This week’s lab built upon the driving variable we compiled data on in last week’s lab. Last week, we did literary research on the GEF index on biodiversity and got a better idea of the background behind measuring the data and observed some general trends between biodiversity, country size, and forest cover. This week was much more data heavy — we followed a very detailed procedure that brought us through cleaning up data on a spreadsheet, importing it into SPSS, and running several inferential statistics and regression analysis tests. This whole process was vaguely familiar to me since it was similar to the data analysis we performed in Bio 141, but it was still a long process trying to relearn it. Navigating through Excel and SPSS wasn’t too hard, but the interpretation of the results that SPSS generated was more challenging. The tables that were produced in SPSS were all headed with what seemed like a coded language of abbreviations like “sig,” “f,” and “t.” After working with my group and consulting Jim, we extracted the important information — “r” and “p” values, which represent substantive and statistical significance, respectively. In order to have statistical significance, the “r” value must be below 0.05, and in order to have substantive significance the “p” value must be above 0.2.
But what does this all mean?

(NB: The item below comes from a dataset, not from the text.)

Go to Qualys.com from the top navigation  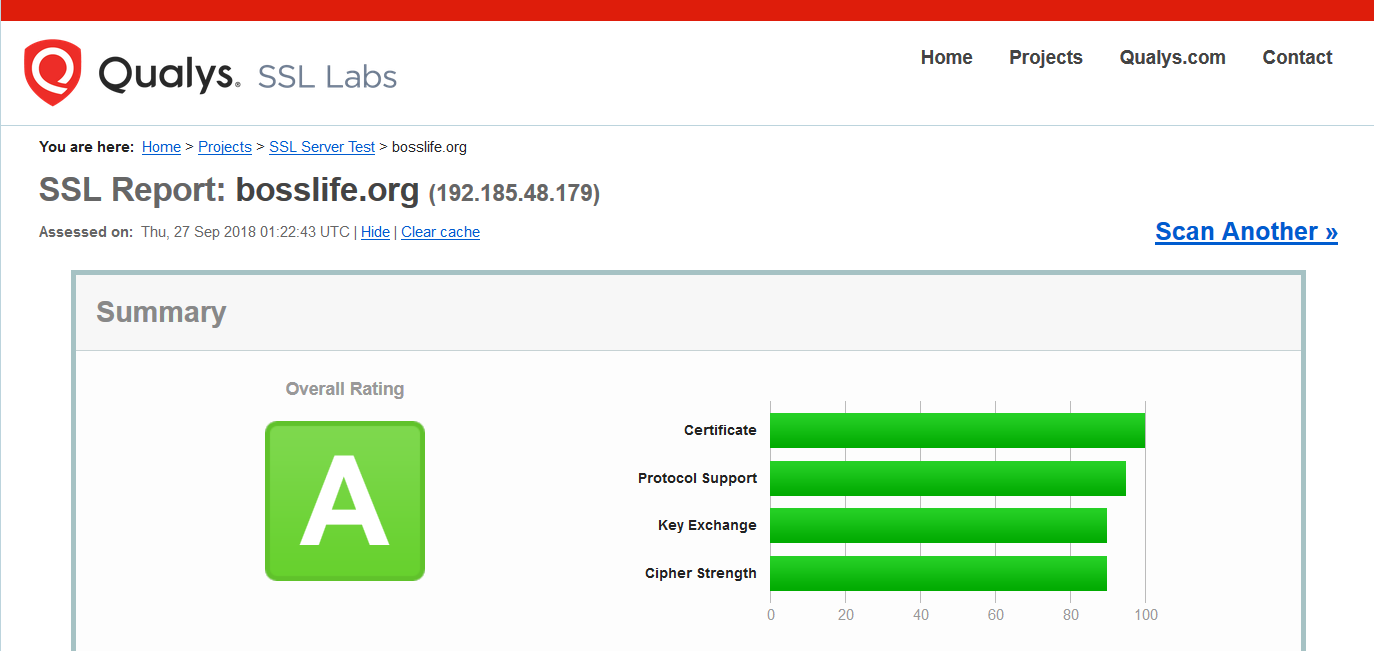click(x=1172, y=58)
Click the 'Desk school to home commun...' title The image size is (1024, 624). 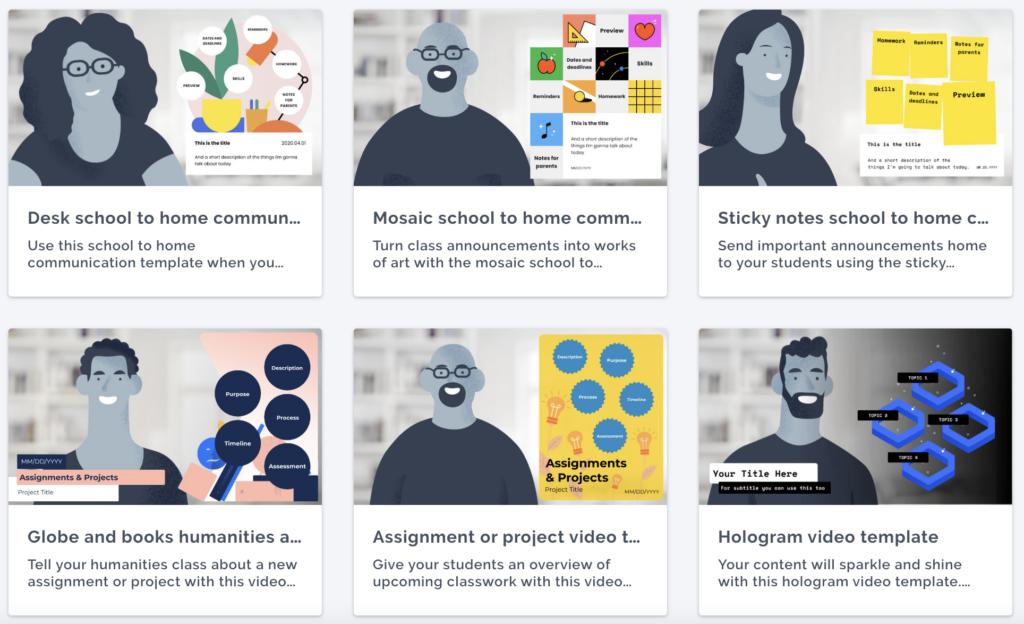[x=164, y=218]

That is exactly the question my group had after about two and a half hours of crunching numbers. As it turns out, substantive significance is the amount each data point within the data set correlates to each other, while statistical significance is the probability of getting the same result by chance. In other words, substantive significance answers if there is a relationship, and statistical significance answers if it can actually be applied to a larger scale. None of our data had statistical significance, but the relationship between the percentage of a population living in an urban environment with the biodiversity score the country received had substantive significance.
Although it’s always a little bit disappointing to not find statistical significance in a study, it’s actually an equally interesting outcome to consider. We chose each environmental factor (percentage urban population, education spending, and population density) because we thought there might be a connection. We might talk a lot about certain things being a problem, (to use a classic environmental theory, “population is the problem”) but when we actually attach a data set to the debate, we can quantifiably decide whether or not it is actually a problem. Doing these statistical analyses adds concrete information to discussions that can become very blown out of proportion, and they are therefore a very important part of environmental studies.